Orta ve Lise eğitiminde ikinci bir sorun da yeni öğretmenlerin sorunu! Emekliye ayrılmaya yanaşmış hocalarımızın yerini alacak genç öğretmenler var. Bu genç yeni öğretmenler neden atanamıyor? Sistem nerede tıkanıyor? Nerede bir yamukluk var? Peki bu öğretmen adayları atanmalarını takip ediyorlar mı? Öğretmenlik yapmak için ön hazırlıklarını yapıyorlar mı?

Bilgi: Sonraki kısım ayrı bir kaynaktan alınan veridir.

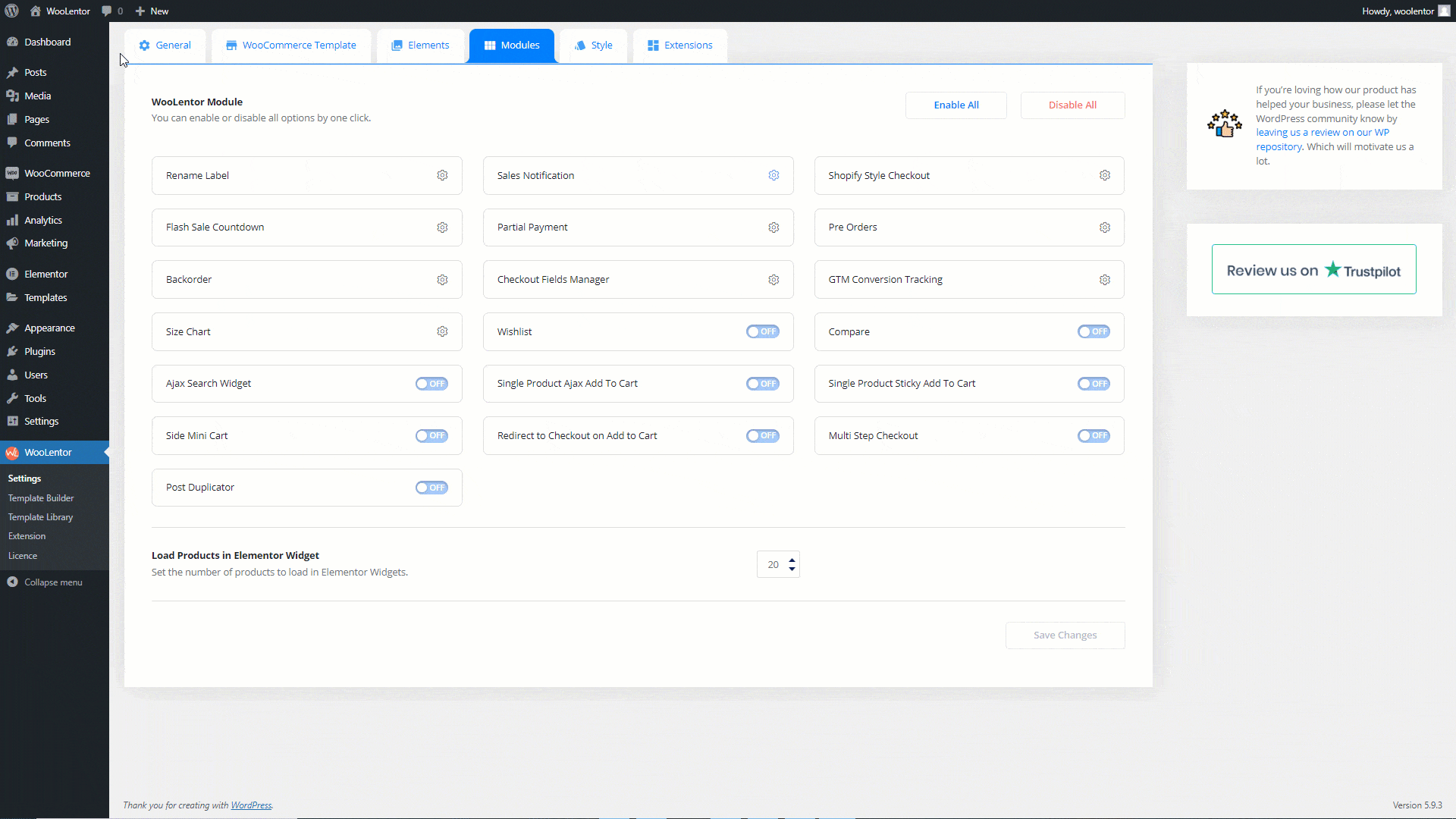
Task: Open Rename Label settings gear
Action: (x=442, y=175)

Ciddi bir başka sorun da orta ve lise seviyesi Türkçe Kitapları! Hakikaten bu konu nerede tıkandı? 2001 yılında da hala ortaokul çocuklarının zekası ile dalga geçilmeye devam edilecek mi? Hala insan oğlu aya basmamış mı olacak? Internet bu kadar almış yürümüşken, Mars'ın haritası internet'te yayınlanırken, TürkSat 2A, yada Eurasiasat uydusu'nun fırlatılışı Türk Telekom, ve ALCATEL SPACE şirketinin Web sayfalarından Arian Space'in 137. uçuşu olarak naklen yayına verilirken, evdeki bücürler de bu naklen yayını izlerken biz hala aya yolculuk masallarından mı bahsedeceğiz?

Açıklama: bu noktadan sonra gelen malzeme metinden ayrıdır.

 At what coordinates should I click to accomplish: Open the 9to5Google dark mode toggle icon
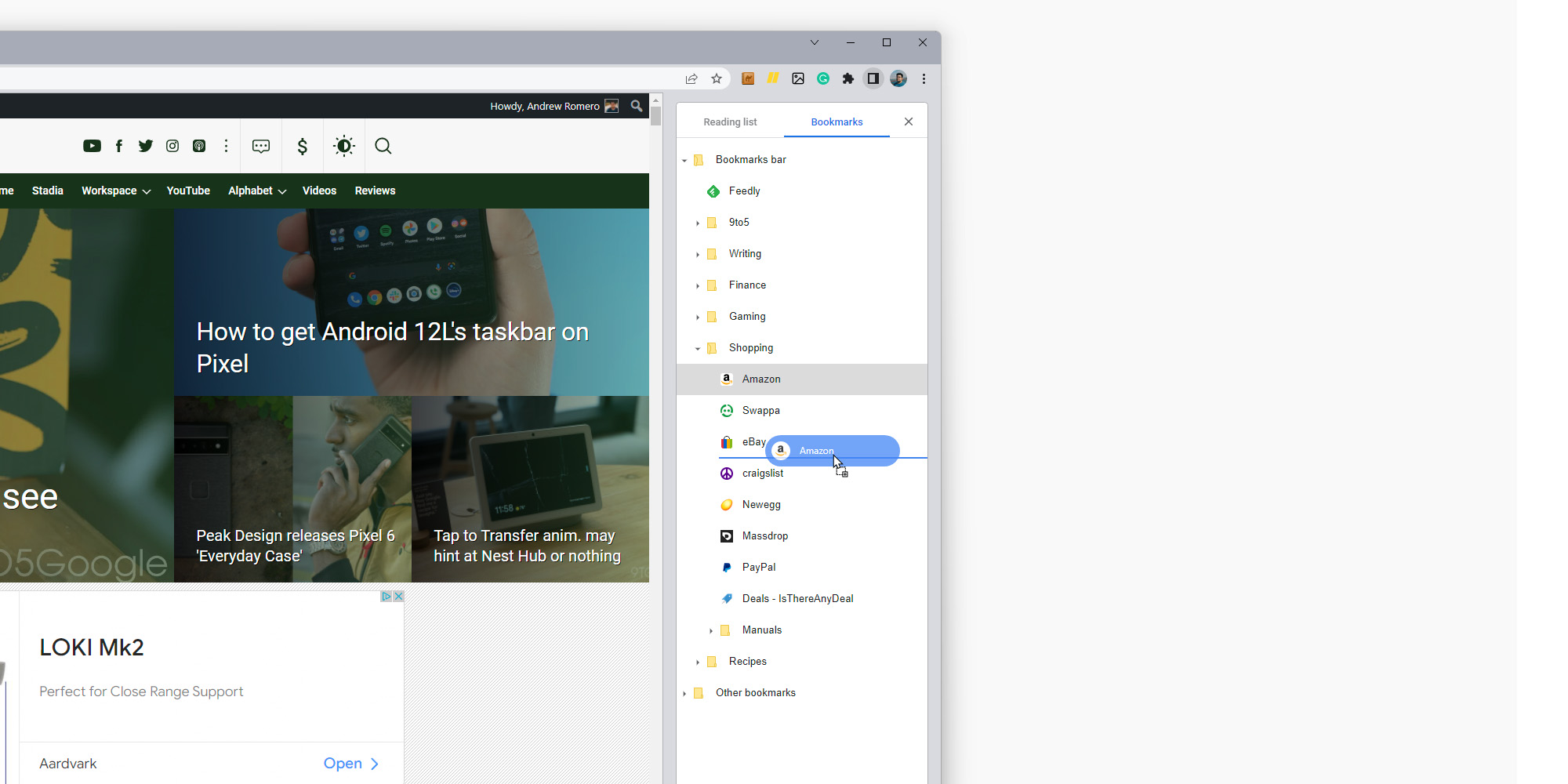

Hadi Yeni kitaplar TURKSAT 2Adan bahsetmesin! Ama yeni kitaplar gelsin artık!
4. ve son nokta da Üniversite eğitimi. Bu alanda da bir dizi eski sorunlar ve bir dizi yeni sorunlar yumağı devam ediyor. Her nedense, Yunan Üniversitelerinde okuyan öğrenciler için herkes bir şeyler düşünür doğru ve yanlış. Ama maalesef ki bu konuda da ciddi bir gözlem, araştırma, inceleme yapamadık bir çok konuda olduğu gibi. Olsun da yorumlarız diye düşünüyoruz. Ancak görünen o ki, Yunan Üniversitelerine girebilen gençlerin büyük bir kısmı eksik bir orta eğitim sisteminden geçtiklerinden dolayı, üniversitelerde zorlanıyorlar.
Ancak genel bir başka gözlem de eskiden Türkiye'deki YÖS sınavına 500 civarında Batı Trakya'lı öğrenci başvururken artık bu sayı gitgide azalmaya başlıyor. YÖS adayları da genellikle orta ve lise eğitimini Türkiye'de tamamlayan öğrencilerden oluşuyor. Genellikle diyorum. Tümü demiyorum!

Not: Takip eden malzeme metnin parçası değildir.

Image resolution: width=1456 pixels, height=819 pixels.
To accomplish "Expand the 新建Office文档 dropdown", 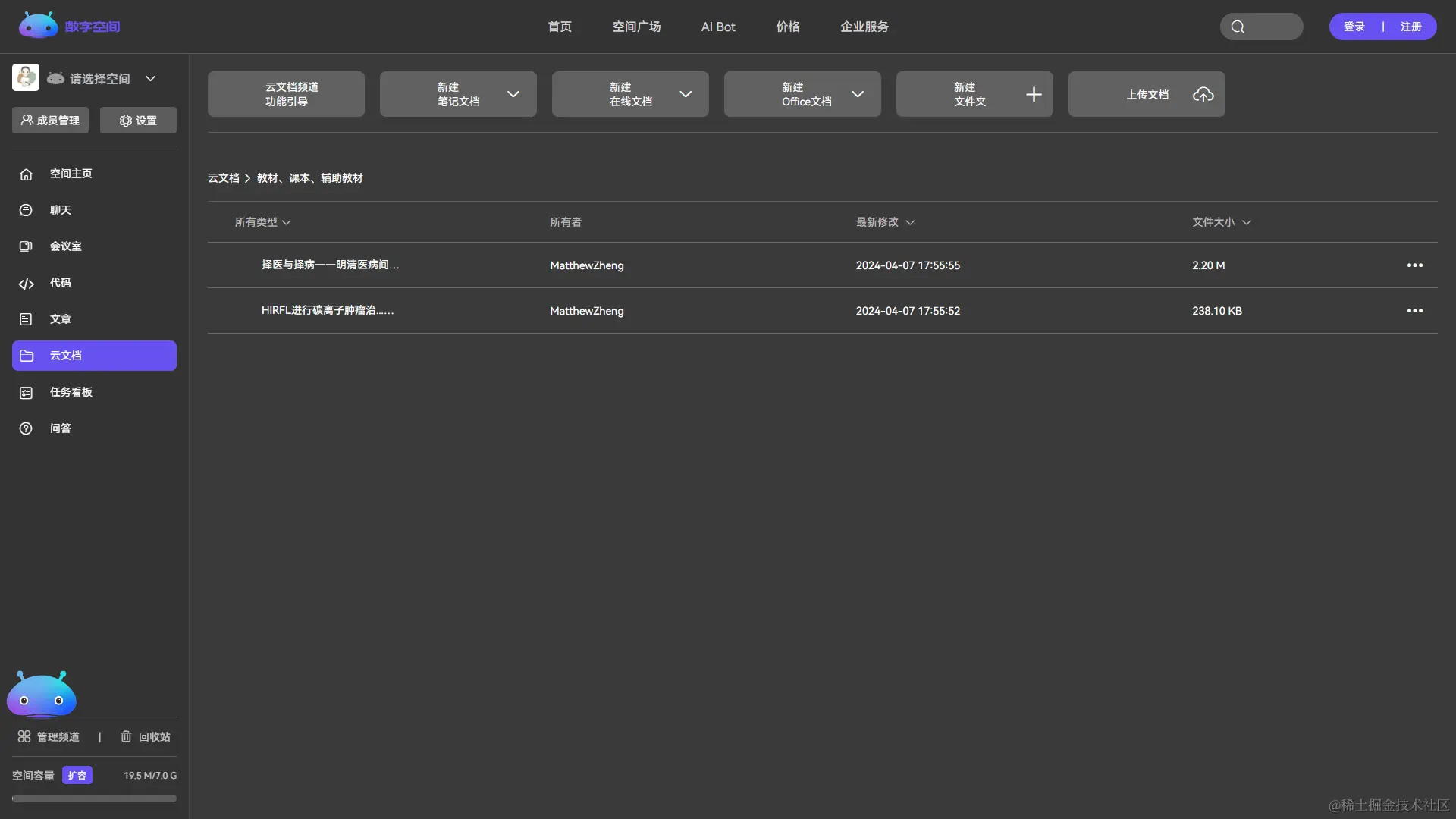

Sorunlar listesi uzayıp gidiyor. Başta da belirttiğim gibi tek bir yazıya sığacak sorunlar değil. Sadece güncelliğini yitirmeyen sorunlar yumağından bir tad! Çözüm bekleyen sorunlar! İnsanımızın her gün yaşadığı sorunlar! Toplumumuzun geleceğini ilgilendiren sorunlar!